Framed by the beautiful sea, the Dunluce links at Royal Portrush, famed for being the only non-British mainland host of The Open, is a special place.
Portmarnock is about more than just aesthetics. It is an Irish Muirfield and much like its Scottish counterpart, is adored by golf’s very best players.
American designer Tom Fazio's work means Waterville is a links that combines tradition with bold invention, and on barely a single hole does the pace slacken.
Lahinch, the Irish St Andrews, has only in the past few years begun to fulfil its true potential as one of the very best. A raw, rugged and brilliant links.
That this wild, uncompromising links has been in place for years becomes clear after just one look. Ballybunion Old is an essential experience of Irish golf.
Unforced and endlessly varied, The Island is the most natural of links.
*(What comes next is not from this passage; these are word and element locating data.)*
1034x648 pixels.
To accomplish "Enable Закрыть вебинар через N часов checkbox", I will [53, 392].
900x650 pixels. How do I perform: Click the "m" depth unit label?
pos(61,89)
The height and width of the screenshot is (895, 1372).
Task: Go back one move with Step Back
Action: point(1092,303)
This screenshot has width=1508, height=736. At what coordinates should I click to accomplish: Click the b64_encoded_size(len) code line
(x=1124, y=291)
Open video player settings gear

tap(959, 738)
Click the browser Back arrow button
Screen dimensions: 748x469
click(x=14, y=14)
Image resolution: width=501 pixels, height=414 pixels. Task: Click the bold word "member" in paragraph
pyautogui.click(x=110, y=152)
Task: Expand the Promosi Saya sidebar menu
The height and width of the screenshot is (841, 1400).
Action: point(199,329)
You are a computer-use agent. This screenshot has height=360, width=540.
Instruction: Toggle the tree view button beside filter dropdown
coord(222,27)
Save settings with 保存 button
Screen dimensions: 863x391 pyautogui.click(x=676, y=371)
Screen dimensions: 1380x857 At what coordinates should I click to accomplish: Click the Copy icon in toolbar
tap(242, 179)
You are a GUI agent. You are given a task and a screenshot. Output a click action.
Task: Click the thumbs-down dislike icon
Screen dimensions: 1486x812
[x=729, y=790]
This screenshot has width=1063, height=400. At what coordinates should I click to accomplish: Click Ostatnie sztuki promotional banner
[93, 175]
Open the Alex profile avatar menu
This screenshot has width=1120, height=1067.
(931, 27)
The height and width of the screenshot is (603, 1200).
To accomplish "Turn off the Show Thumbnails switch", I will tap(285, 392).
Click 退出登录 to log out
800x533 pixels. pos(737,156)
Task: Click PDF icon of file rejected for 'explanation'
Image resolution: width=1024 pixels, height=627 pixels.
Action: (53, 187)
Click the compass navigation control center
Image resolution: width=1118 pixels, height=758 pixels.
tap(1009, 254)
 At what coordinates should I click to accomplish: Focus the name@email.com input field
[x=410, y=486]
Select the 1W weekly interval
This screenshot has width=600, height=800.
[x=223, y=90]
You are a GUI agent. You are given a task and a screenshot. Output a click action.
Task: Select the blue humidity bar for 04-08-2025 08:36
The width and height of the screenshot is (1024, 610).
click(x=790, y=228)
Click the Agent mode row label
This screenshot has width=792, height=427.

Surrounded on three sides by water, this course is for those seeking the real deal in top-quality Irish links golf.
The redesign of Adare Manor has elevated this Limerick inland delight to new heights, a course that may become the finest European Ryder Cup venue of this century.
County Louth is a seaside course of rare consistency, beautifully draped across its landscape, only lightly bunkered and never forced.
For the purist, County Sligo is in a class of its own in the north west and it certainly has a different feel to anywhere else within a hundred miles.